Because such trivial matters have wider repercussions, and requiring officials to set an example by not smoking in public can make a big difference when it comes to how officials, leading officials in particular, behave in public and how people perceive them.
Those who might be promoted to leading positions should have moral integrity, according to the criteria set for official promotion, and in the mind’s eye of the public, they should be role models.
However, reports of some officials keeping mistresses, embezzling public money and leading extravagant lifestyles using public money have created a bad impression, and a few rotten apples have spoilt the barrel.
To deepen reform in all areas for the country’s sustainable economic development and social progress, it is of utmost importance that officials, those in leading positions in particular, are paragons of virtue as required by the criteria for being a true Party member and government employee.
To a large extent, rectifying the behavior of officials is an integral part of the crackdown on corruption and the campaign should help cultivate the awareness that those in official positions should always behave in an exemplary manner and observe the laws.
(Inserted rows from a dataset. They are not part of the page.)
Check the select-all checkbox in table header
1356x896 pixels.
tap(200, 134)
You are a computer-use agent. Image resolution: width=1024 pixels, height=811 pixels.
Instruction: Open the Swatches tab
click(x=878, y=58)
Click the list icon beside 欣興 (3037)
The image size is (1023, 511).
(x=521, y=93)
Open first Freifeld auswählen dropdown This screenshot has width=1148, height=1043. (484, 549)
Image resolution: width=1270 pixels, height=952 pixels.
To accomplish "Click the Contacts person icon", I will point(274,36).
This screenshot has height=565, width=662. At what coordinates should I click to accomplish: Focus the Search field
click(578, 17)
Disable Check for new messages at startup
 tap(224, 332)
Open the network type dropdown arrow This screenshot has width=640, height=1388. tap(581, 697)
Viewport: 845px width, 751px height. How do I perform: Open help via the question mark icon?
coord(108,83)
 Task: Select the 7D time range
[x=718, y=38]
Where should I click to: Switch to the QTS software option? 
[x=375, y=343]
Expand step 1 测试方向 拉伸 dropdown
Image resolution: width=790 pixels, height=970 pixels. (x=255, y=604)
In 2013, the Party central committee published a series of don’t-dos for officials and Party members, including not visiting private clubs and not holding extravagant burial ceremonies for relatives.
The top leadership has obviously realized that all Party and government officials must first have moral integrity if they are to be respected.
It is impossible for a person who has no idea of how to behave in the correct manner to be a clean and honest official. It is equally unimaginable that ordinary citizens will behave themselves when some officials, even some leaders, set a bad example by maintaining the privilege of exempting themselves from rules.
Many localities have announced a ban on smoking in public venues including office buildings. If officials, leaders in particular, still smoke in their offices or other public venues, ordinary people will follow their example and flout the ban, which undermines the credibility of the law and the government.
The behavior of officials, especially leaders, has much to do with the building of a civilized society.